[Dataset excerpts]
********************

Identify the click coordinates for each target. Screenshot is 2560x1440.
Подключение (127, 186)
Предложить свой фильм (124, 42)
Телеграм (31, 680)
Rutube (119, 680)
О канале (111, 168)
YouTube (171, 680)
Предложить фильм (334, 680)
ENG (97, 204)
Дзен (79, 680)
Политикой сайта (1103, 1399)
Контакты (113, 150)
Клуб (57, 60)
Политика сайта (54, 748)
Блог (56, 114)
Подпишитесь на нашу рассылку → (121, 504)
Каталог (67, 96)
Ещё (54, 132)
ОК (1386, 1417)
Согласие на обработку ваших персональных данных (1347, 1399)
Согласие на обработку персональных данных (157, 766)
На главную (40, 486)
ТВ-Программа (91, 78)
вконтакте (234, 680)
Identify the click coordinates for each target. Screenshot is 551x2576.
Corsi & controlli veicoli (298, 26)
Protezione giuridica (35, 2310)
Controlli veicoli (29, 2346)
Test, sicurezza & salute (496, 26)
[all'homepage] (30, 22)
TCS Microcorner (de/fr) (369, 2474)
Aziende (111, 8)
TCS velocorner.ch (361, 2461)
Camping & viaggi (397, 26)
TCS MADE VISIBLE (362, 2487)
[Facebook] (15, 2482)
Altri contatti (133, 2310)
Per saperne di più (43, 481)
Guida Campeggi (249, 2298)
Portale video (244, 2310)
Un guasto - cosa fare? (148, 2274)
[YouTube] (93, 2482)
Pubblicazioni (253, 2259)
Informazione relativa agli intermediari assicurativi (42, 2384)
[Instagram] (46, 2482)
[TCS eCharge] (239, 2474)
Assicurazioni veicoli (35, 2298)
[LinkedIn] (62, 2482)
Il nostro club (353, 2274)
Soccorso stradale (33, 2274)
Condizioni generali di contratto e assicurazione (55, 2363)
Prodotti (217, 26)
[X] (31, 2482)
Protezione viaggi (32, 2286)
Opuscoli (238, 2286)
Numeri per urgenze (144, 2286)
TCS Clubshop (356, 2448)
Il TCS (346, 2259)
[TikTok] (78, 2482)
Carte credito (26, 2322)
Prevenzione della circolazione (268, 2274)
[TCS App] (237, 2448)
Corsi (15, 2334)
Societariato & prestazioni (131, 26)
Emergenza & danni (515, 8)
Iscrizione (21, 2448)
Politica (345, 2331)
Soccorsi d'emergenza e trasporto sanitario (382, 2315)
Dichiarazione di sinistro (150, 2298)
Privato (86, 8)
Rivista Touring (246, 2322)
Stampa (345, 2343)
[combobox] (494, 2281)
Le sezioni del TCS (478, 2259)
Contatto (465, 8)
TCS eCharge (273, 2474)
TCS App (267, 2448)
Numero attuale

********************

Output all of the records above exactly as they appear.

Identify the click coordinates for each target. Screenshot is 2560x1440.
Подключение (127, 186)
Предложить свой фильм (124, 42)
Телеграм (31, 680)
Rutube (119, 680)
О канале (111, 168)
YouTube (171, 680)
Предложить фильм (334, 680)
ENG (97, 204)
Дзен (79, 680)
Политикой сайта (1103, 1399)
Контакты (113, 150)
Клуб (57, 60)
Политика сайта (54, 748)
Блог (56, 114)
Подпишитесь на нашу рассылку → (121, 504)
Каталог (67, 96)
Ещё (54, 132)
ОК (1386, 1417)
Согласие на обработку ваших персональных данных (1347, 1399)
Согласие на обработку персональных данных (157, 766)
На главную (40, 486)
ТВ-Программа (91, 78)
вконтакте (234, 680)
Identify the click coordinates for each target. Screenshot is 551x2576.
Corsi & controlli veicoli (298, 26)
Protezione giuridica (35, 2310)
Controlli veicoli (29, 2346)
Test, sicurezza & salute (496, 26)
[all'homepage] (30, 22)
TCS Microcorner (de/fr) (369, 2474)
Aziende (111, 8)
TCS velocorner.ch (361, 2461)
Camping & viaggi (397, 26)
TCS MADE VISIBLE (362, 2487)
[Facebook] (15, 2482)
Altri contatti (133, 2310)
Per saperne di più (43, 481)
Guida Campeggi (249, 2298)
Portale video (244, 2310)
Un guasto - cosa fare? (148, 2274)
[YouTube] (93, 2482)
Pubblicazioni (253, 2259)
Informazione relativa agli intermediari assicurativi (42, 2384)
[Instagram] (46, 2482)
[TCS eCharge] (239, 2474)
Assicurazioni veicoli (35, 2298)
[LinkedIn] (62, 2482)
Il nostro club (353, 2274)
Soccorso stradale (33, 2274)
Condizioni generali di contratto e assicurazione (55, 2363)
Prodotti (217, 26)
[X] (31, 2482)
Protezione viaggi (32, 2286)
Opuscoli (238, 2286)
Numeri per urgenze (144, 2286)
TCS Clubshop (356, 2448)
Il TCS (346, 2259)
[TikTok] (78, 2482)
Carte credito (26, 2322)
Prevenzione della circolazione (268, 2274)
[TCS App] (237, 2448)
Corsi (15, 2334)
Societariato & prestazioni (131, 26)
Emergenza & danni (515, 8)
Iscrizione (21, 2448)
Politica (345, 2331)
Soccorsi d'emergenza e trasporto sanitario (382, 2315)
Dichiarazione di sinistro (150, 2298)
Privato (86, 8)
Rivista Touring (246, 2322)
Stampa (345, 2343)
[combobox] (494, 2281)
Le sezioni del TCS (478, 2259)
Contatto (465, 8)
TCS eCharge (273, 2474)
TCS App (267, 2448)
Numero attuale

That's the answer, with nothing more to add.